START Extracted records

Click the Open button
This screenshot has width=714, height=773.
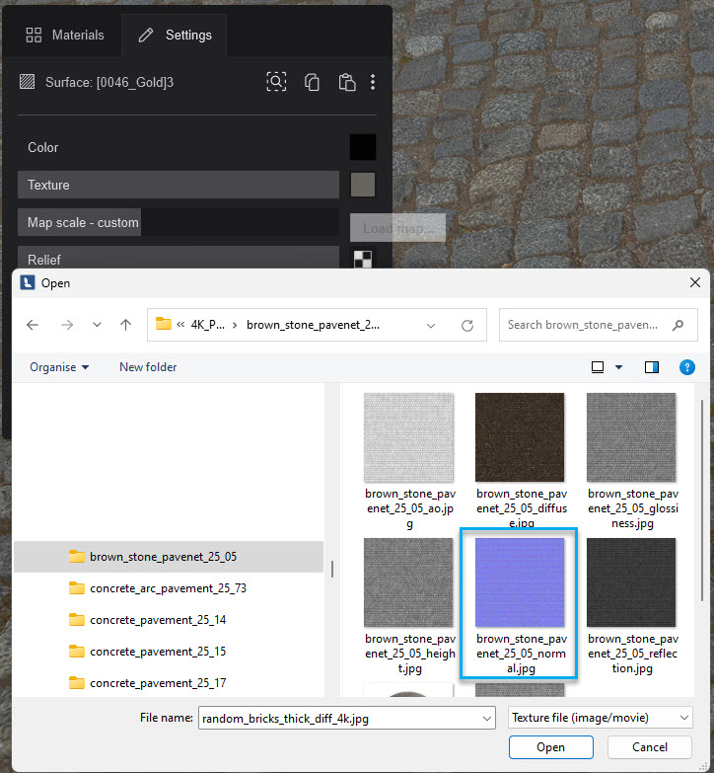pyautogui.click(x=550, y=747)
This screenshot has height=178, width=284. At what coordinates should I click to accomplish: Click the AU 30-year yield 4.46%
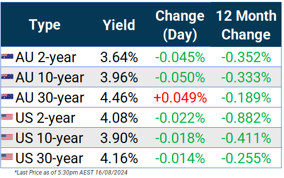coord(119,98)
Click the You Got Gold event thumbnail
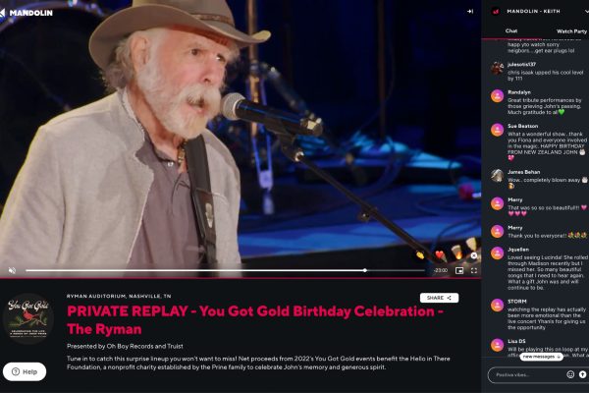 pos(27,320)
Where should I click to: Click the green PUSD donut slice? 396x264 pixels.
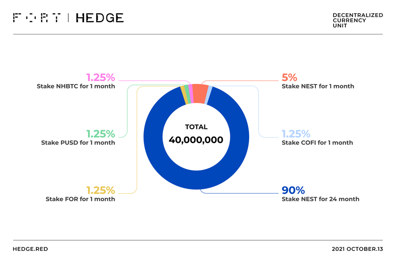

END Extracted records
START Extracted records

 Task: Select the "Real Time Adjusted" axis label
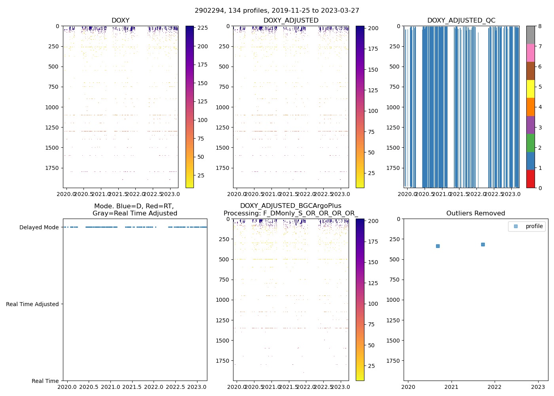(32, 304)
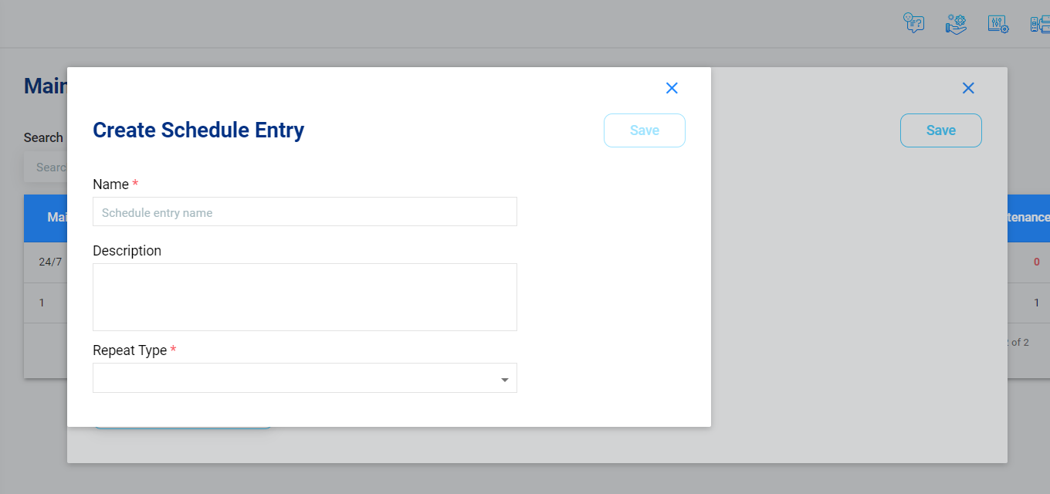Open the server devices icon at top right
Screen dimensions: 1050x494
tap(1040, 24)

END Extracted records
START Extracted records

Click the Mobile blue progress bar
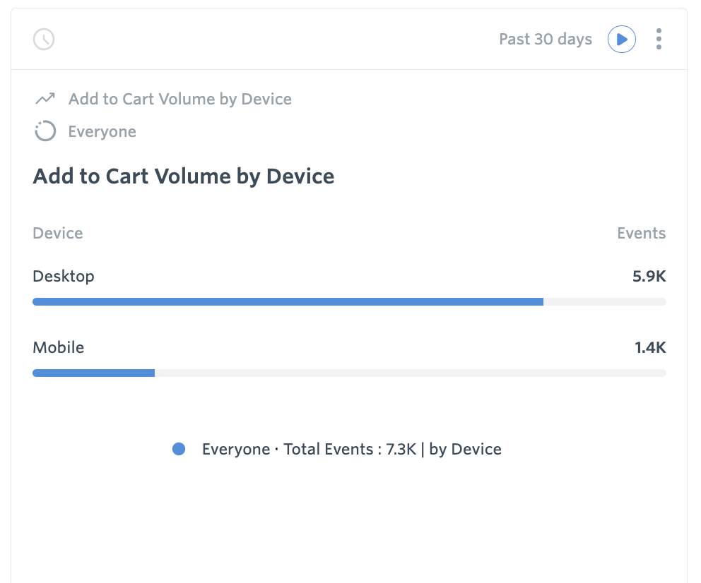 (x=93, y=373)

END Extracted records

:: Task details ::
Word for word, retype the lines in the entries above that run from the one with "Click the You Got Gold event thumbnail" through the one with "Where should I". Both ends count; pictures do not.

:: Written response ::
Click the You Got Gold event thumbnail
 pos(27,320)
Where should I click to: Click the green PUSD donut slice? 396x264 pixels.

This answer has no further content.